L’arte a Spring Attitude #6

Nel 1965 il MoMa di New York presentava The Responsive Eye, una mostra che riuniva in uno stesso spazio le esperienze di optical art che si stavano sviluppando in quegli anni che ponevano al centro dell’attenzione una questione fondamentale, la percezione dell’occhio umano. Sulla stessa lunghezza d’onda e qualche innovazione tecnologica dopo, si inseriscono le ricerche di Otolab, che esplora gli inganni percettivi provocati dall’illusione ottica e dalla realizzazione di performance e spazi a metà strada tra esperienza reale e virtuale. Si chiama Otolab ma non è una persona. È un collettivo che dal 2001, data della sua fondazione a Milano, raggruppa diverse personalità, provenienti da diversi mondi (musica, architettura, video, grafica). Obiettivo comune: indagare il rapporto tra immagini e suono attraverso sperimentazioni nell’ambito dell’arte e della musica elettronica. Otolab si esibirà il 20 maggio alle 23:15 all’ex Caserma di via Guido Reni, a Roma, nell’ambito di Spring Attitude, all’interno della sezione del festival Arts & New Media, curata da Caterina Tomeo e organizzata in collaborazione con RUFA (Rome University of Fine Arts). Abbiamo fatto qualche domanda agli artisti sul loro lavoro e sulla performance che presenteranno, Punto Zero: «che mette in relazione diretta qualità percettive della luce e del suono».

La vostra è una realtà formata da diverse anime: musicisti, dj, videoartisti, videomaker, web designer, grafici, architetti e molto altro. Come riuscite a conciliarle tutte e cosa comportano queste continue contaminazioni sulla vostra produzione?
«Crediamo che le contaminazioni siano il segno del tempo che viviamo, non è un caso se provenienze culturali e formative diverse, anche se derivano comunque da un ambito artistico, siano confluite nel progetto Otolab, che ha offerto uno spazio e una disponibilità al confronto tra molteplici identità e che ha dato linfa ai progetti sviluppati in questi anni.
 Lo sforzo non è tanto nel conciliarle, semmai nel riuscire ad incanalare le specificità di ogni autore nel giusto progetto, anche se questo in genere avviene in modo spontaneo».

Quali sono le influenze che vi guidano oggi?
«I nostri punti di riferimento in fondo sono sempre gli stessi, cambiano i mezzi tecnologici ed espressivi ma la nostra ricerca guarda sempre verso i mondi della sinestesia audiovisiva, dell’arte cinetica, della videoarte e della grafica minimale».

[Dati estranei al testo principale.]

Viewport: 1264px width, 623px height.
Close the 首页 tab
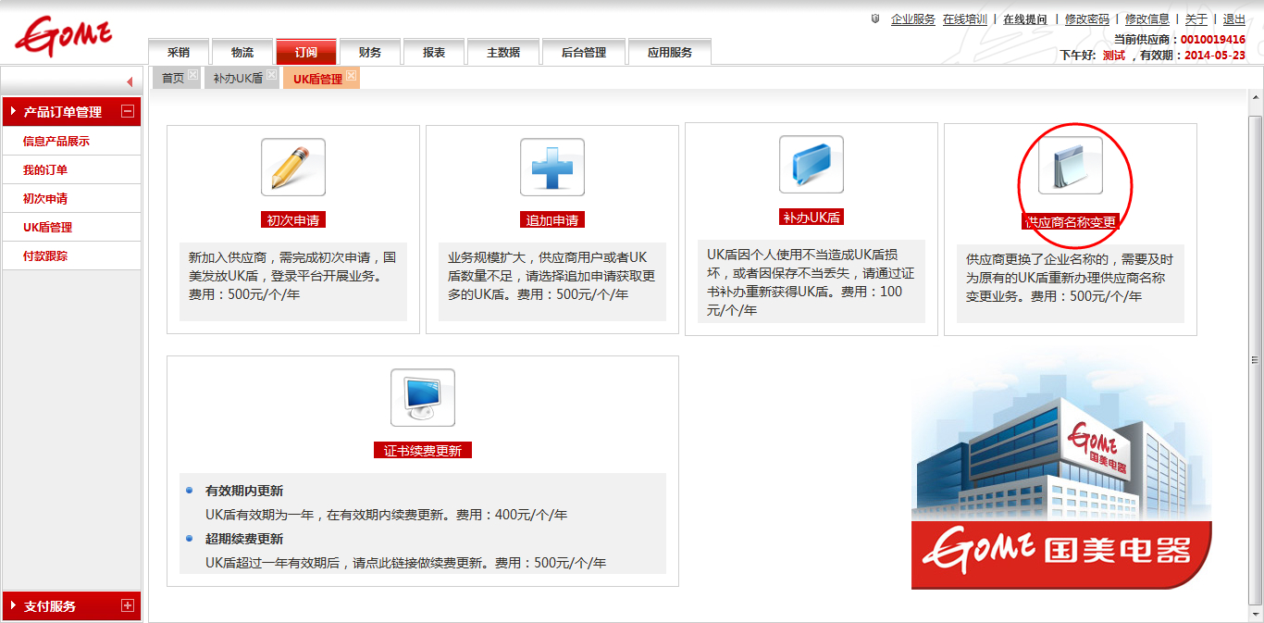(x=192, y=75)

Il 20 maggio sarete all’ex Caserma per presentare Punto Zero. In un’intervista l’avete definito un progetto non finito. Potete spiegarci meglio?
«Punto Zero è prima di tutto uno strumento che, seguendo le teorie sulla sinestesia, mette in relazione diretta qualità percettive della luce e del suono. Per questo il suo potenziale espressivo è molto vasto e non ci piace l’idea di limitarlo a un solo live. Oltre a un continuo miglioramento della produzione già presentata, stiamo lavorando a soluzioni per nuove performance che sfruttino la “macchina” Punto Zero per scenari musicali totalmente diversi».

Secondo voi quali sono le nuove frontiere dell’audiovisivo?
«Difficile rispondere, questa è un’epoca di evoluzione sempre più iperbolica e frammentata dove ogni giorno si vedono nuove tecnologie strabilianti che fanno volare la mente in infinite possibilità. In fondo l’audiovisivo, o meglio dire, la performance audiovisiva, è un linguaggio artistico come un altro che muta pelle ma dai tempi delle ombre cinesi accompagna la storia umana, quello che cambia alla fine sono solo le tecnologie».

Quali i vostri prossimi progetti?
«Sicuramente vogliamo lavorare sul live Punto Zero che offre diversi stimoli all’immaginazione per uno sviluppo in diverse direzioni, ci sono poi diversi progetti in stato embrionale che vogliamo portare a temine come per esempio il progetto audio Otunes (il nome non è ancora uscito pubblicamente quindi questa è una anteprima) che produrrà tracce e album di autori Otolab o di altri musicisti che verranno invitati o vogliano partecipare».